April 27th, 2016
Leonard Riggio, chairman of Barnes & Noble, is 75-years-old: no one can accuse him of leaving his job early. Barnes & Noble is today at a crossroads, its digital business a shambles. But no one can accuse him of giving it less than 100%, and not just once. Jeff Trachtenberg at the Wall Street Journal broke the story of his pending retirement and the commentary will soon jam the airwaves. My small contribution is a few excerpts from my 2012 book about Barnes & Noble, (the awkwardly-titled) Stripping Covers off the Hunger Games.
♦ Riggio once said that if his first job had been in a hardware store, “I would have been Home Depot today.”
♦ Riggio is a scrappy player who has made himself and his shareholders very wealthy in a 50+ year career reshaping bookselling and publishing in America. Amazon is succeeding at rewriting the rules of publishing in this century only because Riggio dropped the ball during the first Internet boom in the late 1990s.
♦ In an oh-so-human 1999 profile in the New York Times, Len Riggio admitted: “For the first time in my lifetime, I can’t see five years ahead the way I used to…I can’t see it clearly.”
“It’s not just the changes in the book business, it’s the changes in retail, the changes in the way we live,” Mr. Riggio said. With the Internet revolution, he said, sometimes “I wake up and say that any business created before 1997 is going to be a fossil by the year 2010.”

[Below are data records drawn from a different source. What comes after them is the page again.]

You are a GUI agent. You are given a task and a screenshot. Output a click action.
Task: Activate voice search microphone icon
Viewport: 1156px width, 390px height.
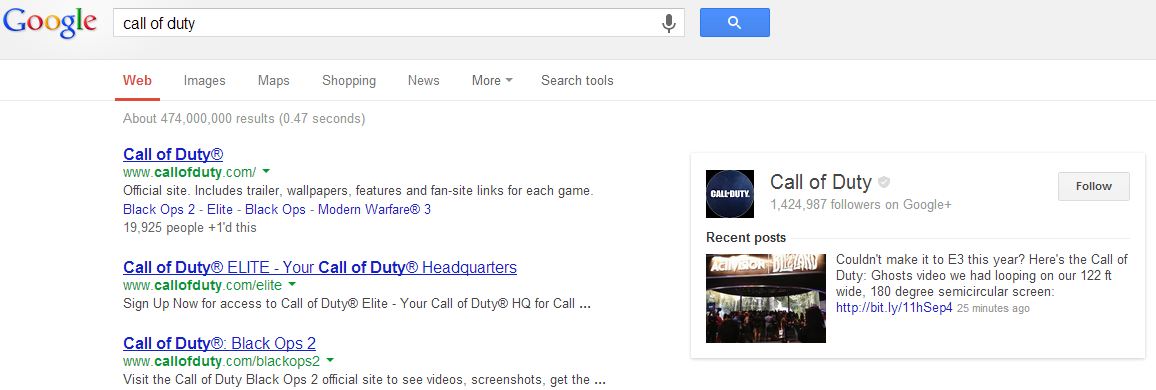click(x=669, y=24)
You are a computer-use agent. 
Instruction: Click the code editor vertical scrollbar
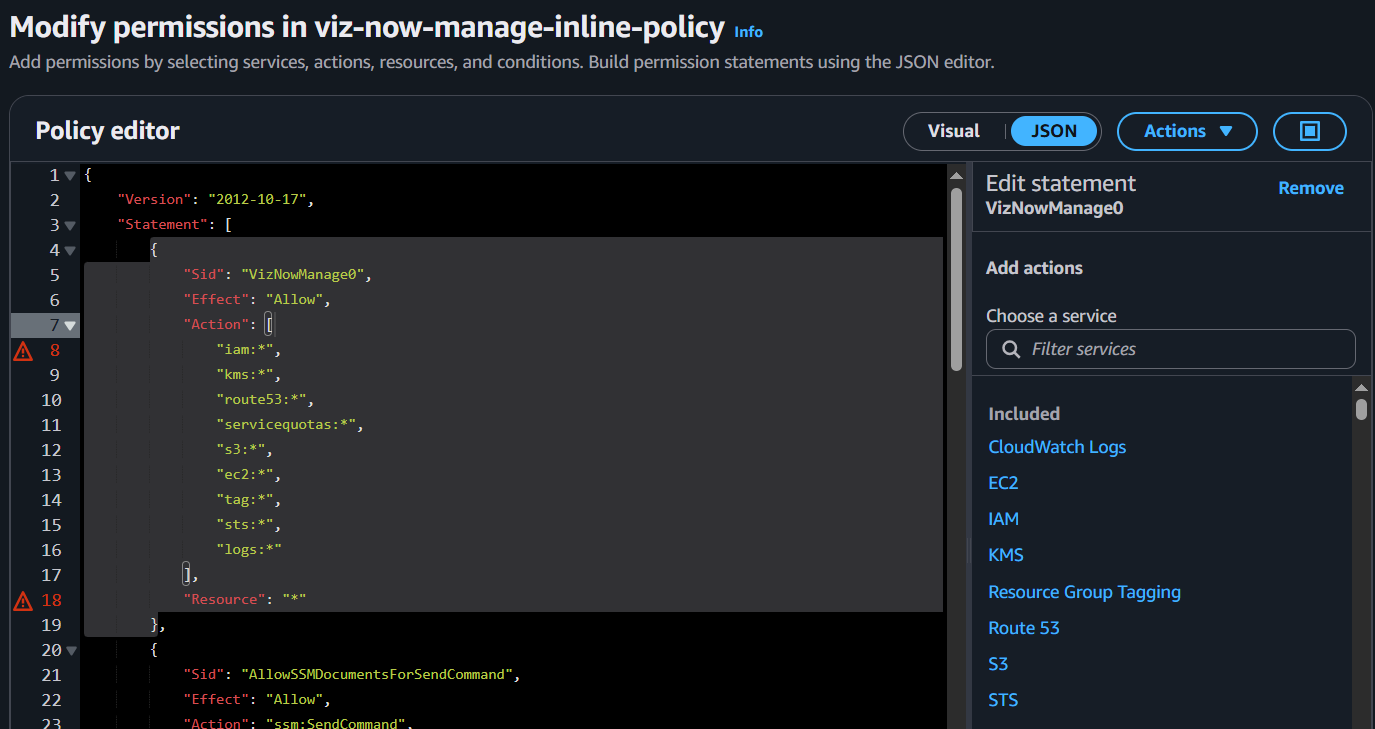(x=956, y=280)
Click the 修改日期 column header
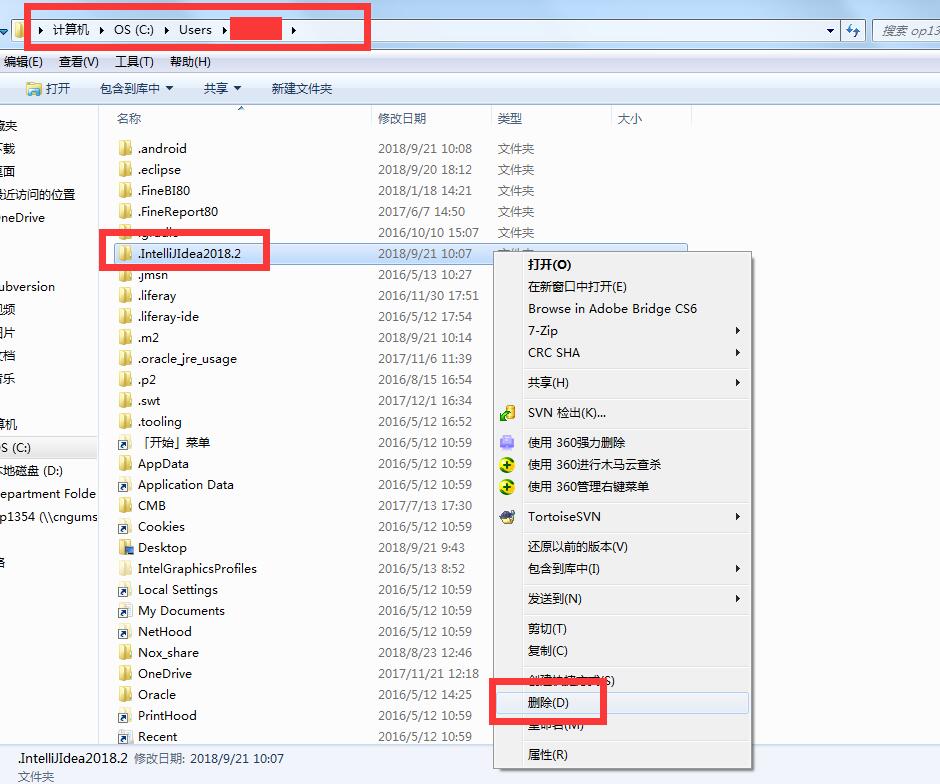940x784 pixels. (402, 119)
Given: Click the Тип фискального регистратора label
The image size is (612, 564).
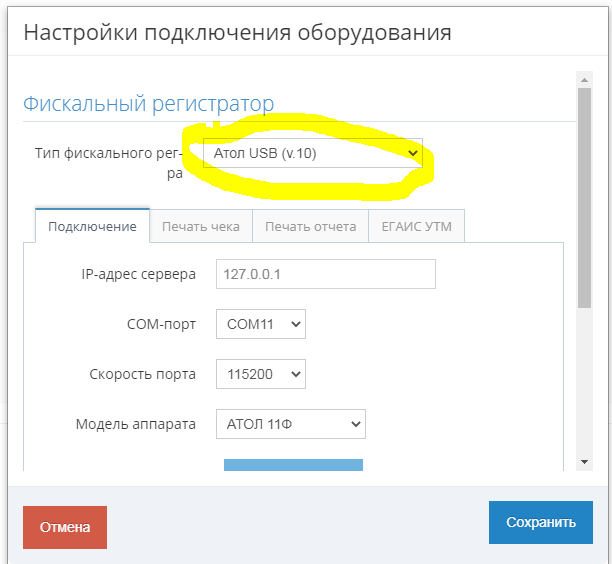Looking at the screenshot, I should click(109, 163).
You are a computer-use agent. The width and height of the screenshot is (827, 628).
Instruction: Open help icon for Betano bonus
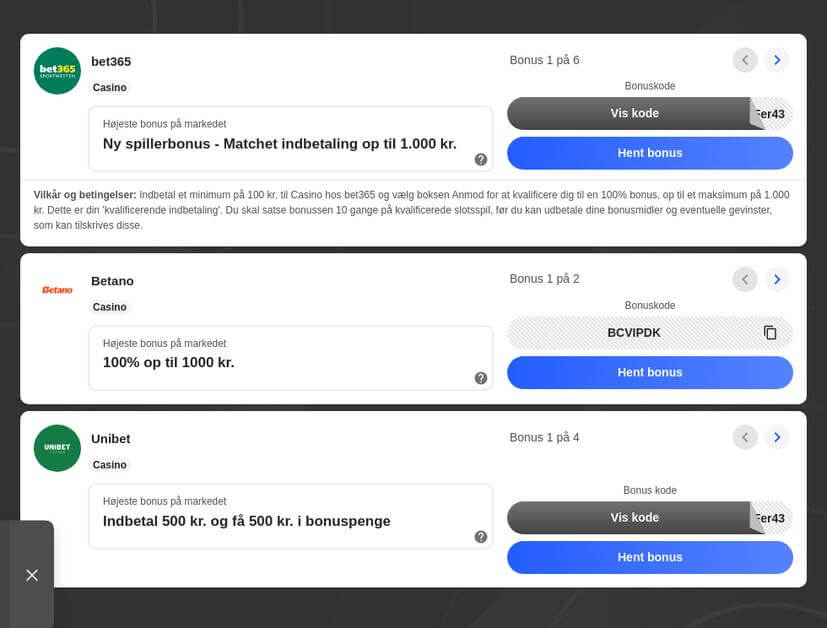[x=481, y=378]

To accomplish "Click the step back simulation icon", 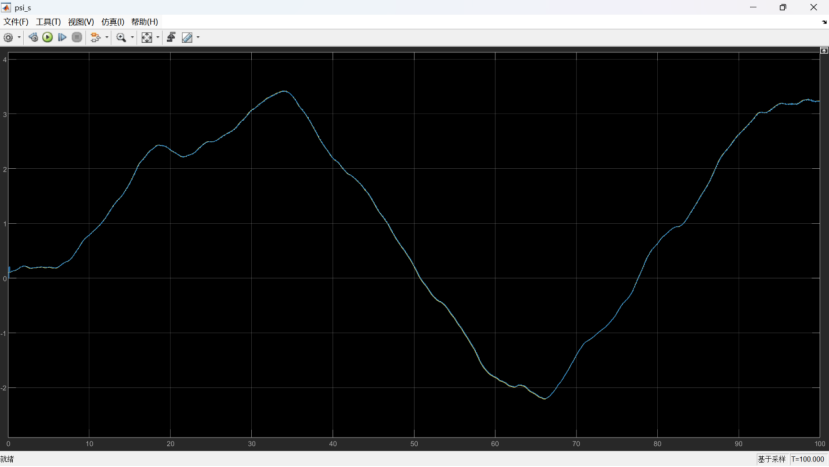I will pyautogui.click(x=33, y=37).
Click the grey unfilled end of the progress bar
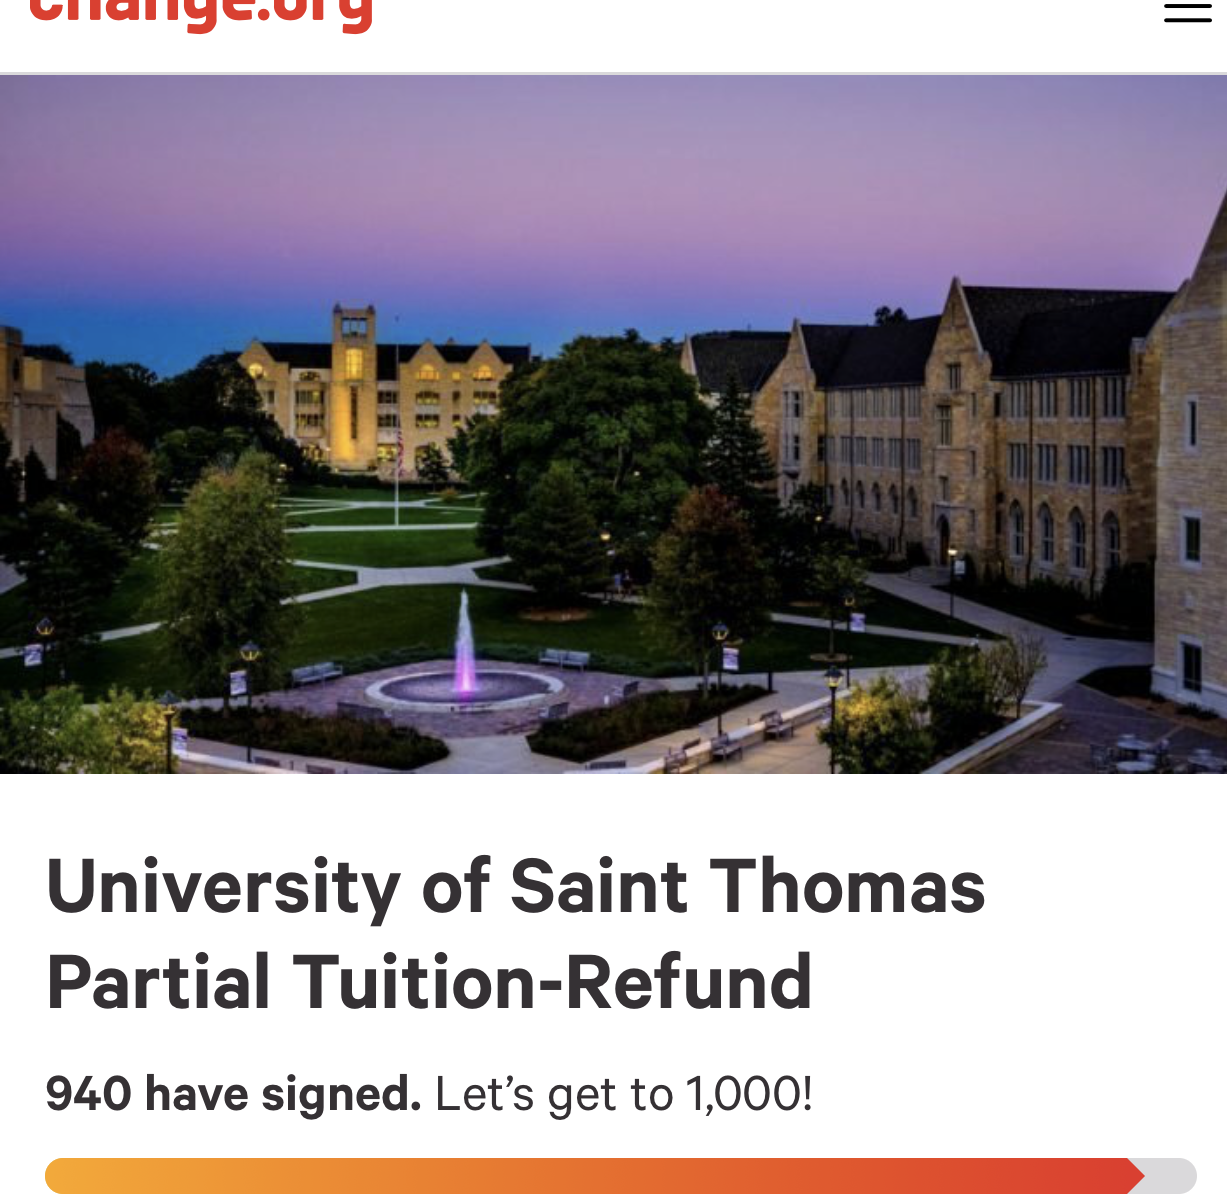 pyautogui.click(x=1170, y=1176)
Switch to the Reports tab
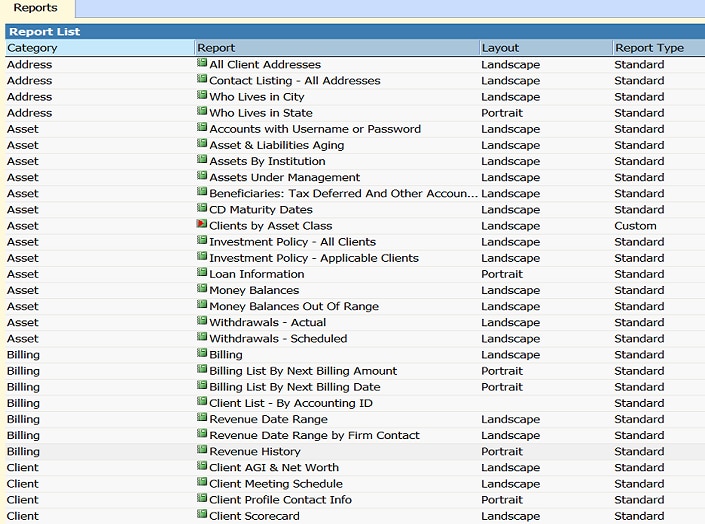The image size is (705, 524). pos(35,8)
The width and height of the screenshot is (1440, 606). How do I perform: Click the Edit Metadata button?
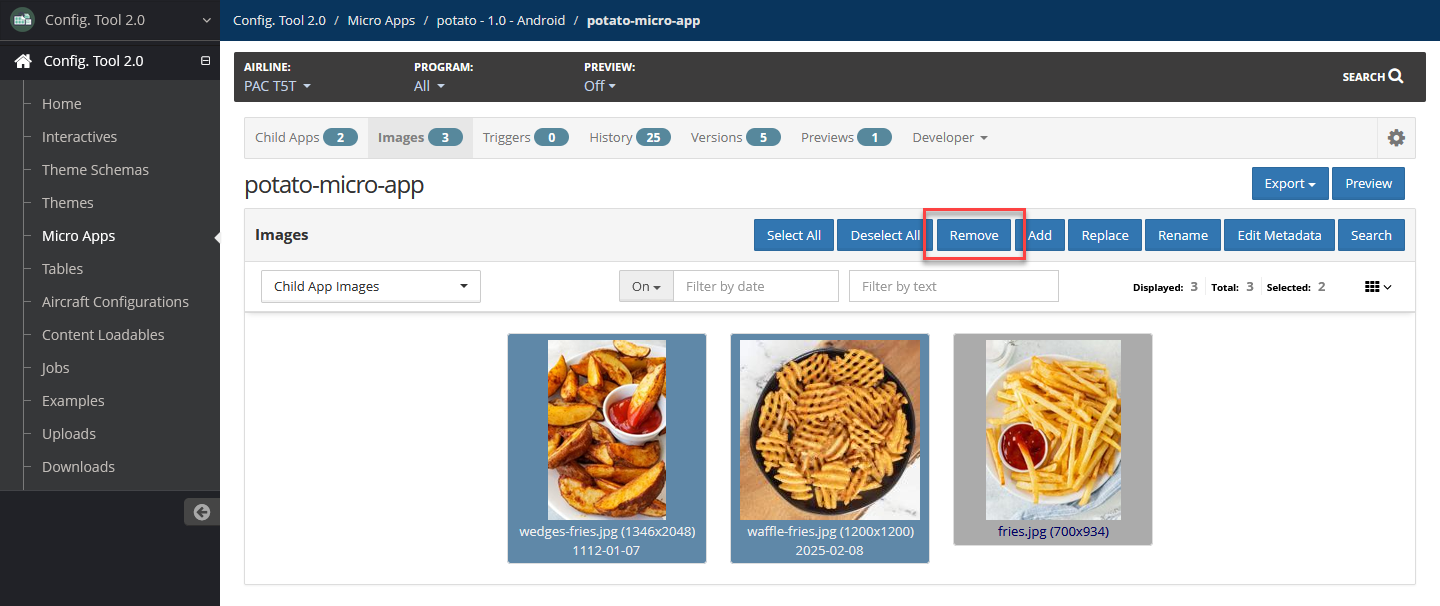[1279, 235]
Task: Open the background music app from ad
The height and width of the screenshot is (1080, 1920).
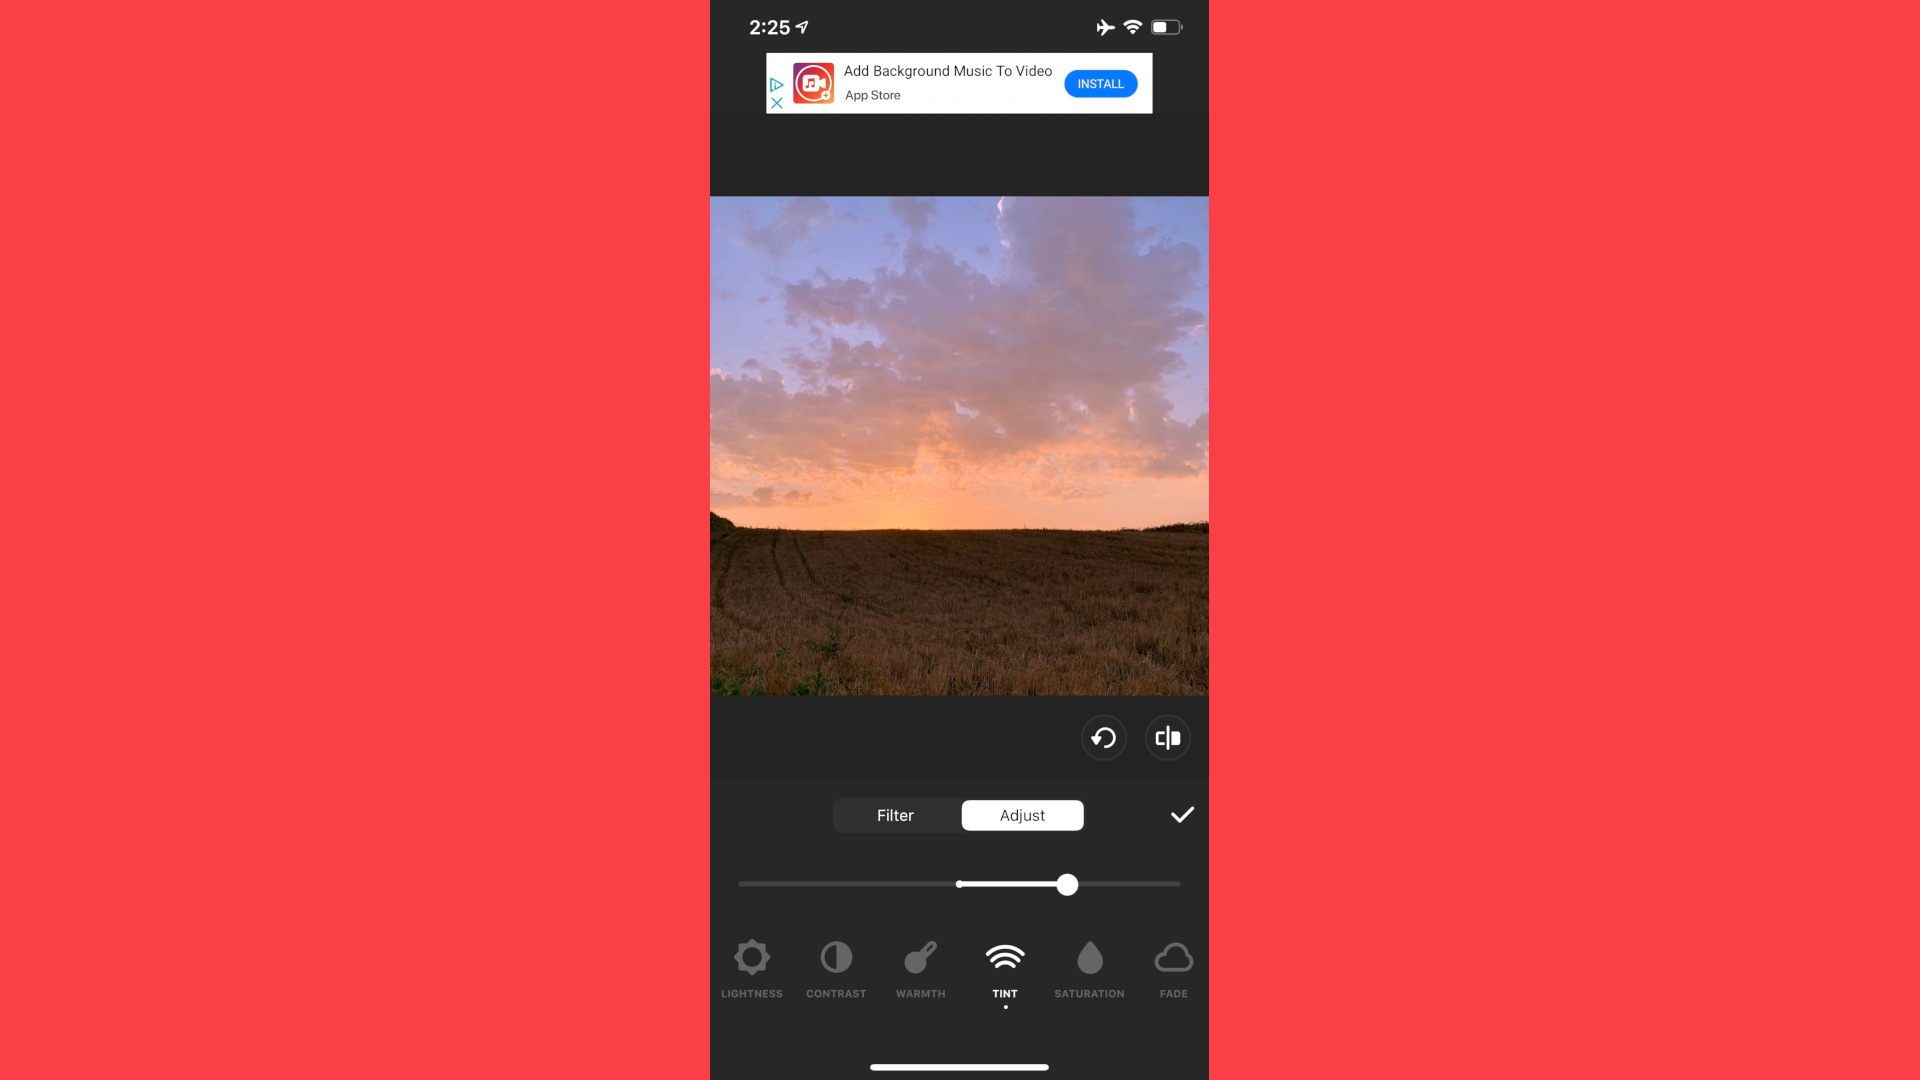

♦ Two different books (one) (two) contain similar accounts of where the bad blood between Jeff Bezos and Len Riggio first began to boil, with Len Riggio blocking Morgan Stanley’s push to handle the high-prestige and high-value Amazon IPO.
Bezos retaliated by discounting all books to 50% off during Barnes & Noble’s IPO. Barnes & Noble had been using the slogan “World’s Largest Bookseller” and so Bezos chose “Earth’s Largest Bookseller”. Len sued. And on and on thereafter.
It wasn’t until the 2004 annual report that Barnes & Noble officially admitted that Amazon was a competitor…
♦ It’s important to recognize the charitable work that Barnes & Noble does as a company, and Len Riggio does as an individual. Barnes & Noble’s high-profile efforts are the annual Summer Reading program and the Holiday Book Drive. Riggio and his wife have focused on the arts, and also contributed time and money to the post-Katrina rebuilding of New Orleans.
Best wishes to Mr. Riggio as he steps away from the company that he founded and guided for over 50 years.
Some other reports:
The official announcement from Barnes & Noble.
The New York Times: Barnes & Noble’s Longtime Leader, Leonard Riggio, Is Stepping Down
Fortune: The Pioneer Who Built Barnes & Noble From the Ground up Is Stepping Down
The Digital Reader: Barnes & Noble Founder Len Riggio to Step Down in September
Bloomberg: Bookselling Pioneer Riggio to Retire as Barnes & Noble Chairman
August 16: The often-fickle Mr. Riggio fired his latest CEO, Ron Boire, and has resumed the CEO role.